### WORK ORDER
Exactly as it appears, restate the whole listing.
::: INPUT :::
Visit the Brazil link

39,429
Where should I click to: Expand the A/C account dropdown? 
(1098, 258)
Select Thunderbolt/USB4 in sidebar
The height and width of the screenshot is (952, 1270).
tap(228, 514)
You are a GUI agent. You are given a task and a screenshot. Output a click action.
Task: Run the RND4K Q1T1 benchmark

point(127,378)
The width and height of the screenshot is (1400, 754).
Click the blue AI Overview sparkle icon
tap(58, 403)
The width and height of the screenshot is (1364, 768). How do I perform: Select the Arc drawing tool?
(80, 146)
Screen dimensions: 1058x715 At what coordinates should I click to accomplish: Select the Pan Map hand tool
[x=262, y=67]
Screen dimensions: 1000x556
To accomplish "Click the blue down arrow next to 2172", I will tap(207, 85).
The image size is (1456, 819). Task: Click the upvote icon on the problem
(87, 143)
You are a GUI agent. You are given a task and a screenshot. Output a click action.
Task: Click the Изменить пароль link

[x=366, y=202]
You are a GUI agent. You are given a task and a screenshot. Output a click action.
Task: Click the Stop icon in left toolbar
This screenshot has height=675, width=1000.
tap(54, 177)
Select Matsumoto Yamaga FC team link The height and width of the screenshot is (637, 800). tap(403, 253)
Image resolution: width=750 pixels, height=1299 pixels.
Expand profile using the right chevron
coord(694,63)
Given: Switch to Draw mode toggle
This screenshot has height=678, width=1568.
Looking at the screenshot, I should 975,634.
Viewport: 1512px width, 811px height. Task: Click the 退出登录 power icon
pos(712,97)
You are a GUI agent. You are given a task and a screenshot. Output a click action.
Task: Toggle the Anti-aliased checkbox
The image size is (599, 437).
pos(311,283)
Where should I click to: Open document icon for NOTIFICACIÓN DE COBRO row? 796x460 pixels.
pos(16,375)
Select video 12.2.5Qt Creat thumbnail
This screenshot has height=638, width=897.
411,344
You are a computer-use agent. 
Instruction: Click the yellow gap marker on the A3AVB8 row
:::
### SOLUTION BELOW
Visit the Brazil link

39,429
Where should I click to: Expand the A/C account dropdown? 
(1098, 258)
Select Thunderbolt/USB4 in sidebar
The height and width of the screenshot is (952, 1270).
tap(228, 514)
You are a GUI agent. You are given a task and a screenshot. Output a click action.
Task: Run the RND4K Q1T1 benchmark

point(127,378)
The width and height of the screenshot is (1400, 754).
Click the blue AI Overview sparkle icon
tap(58, 403)
The width and height of the screenshot is (1364, 768). How do I perform: Select the Arc drawing tool?
(80, 146)
Screen dimensions: 1058x715 At what coordinates should I click to accomplish: Select the Pan Map hand tool
[x=262, y=67]
Screen dimensions: 1000x556
To accomplish "Click the blue down arrow next to 2172", I will tap(207, 85).
The image size is (1456, 819). Task: Click the upvote icon on the problem
(87, 143)
You are a GUI agent. You are given a task and a screenshot. Output a click action.
Task: Click the Изменить пароль link

[x=366, y=202]
You are a GUI agent. You are given a task and a screenshot. Output a click action.
Task: Click the Stop icon in left toolbar
This screenshot has height=675, width=1000.
tap(54, 177)
Select Matsumoto Yamaga FC team link The height and width of the screenshot is (637, 800). tap(403, 253)
Image resolution: width=750 pixels, height=1299 pixels.
Expand profile using the right chevron
coord(694,63)
Given: Switch to Draw mode toggle
This screenshot has height=678, width=1568.
Looking at the screenshot, I should 975,634.
Viewport: 1512px width, 811px height. Task: Click the 退出登录 power icon
pos(712,97)
You are a GUI agent. You are given a task and a screenshot. Output a click action.
Task: Toggle the Anti-aliased checkbox
The image size is (599, 437).
pos(311,283)
Where should I click to: Open document icon for NOTIFICACIÓN DE COBRO row? 796x460 pixels.
pos(16,375)
Select video 12.2.5Qt Creat thumbnail
This screenshot has height=638, width=897.
411,344
You are a computer-use agent. 
Instruction: Click the yellow gap marker on the A3AVB8 row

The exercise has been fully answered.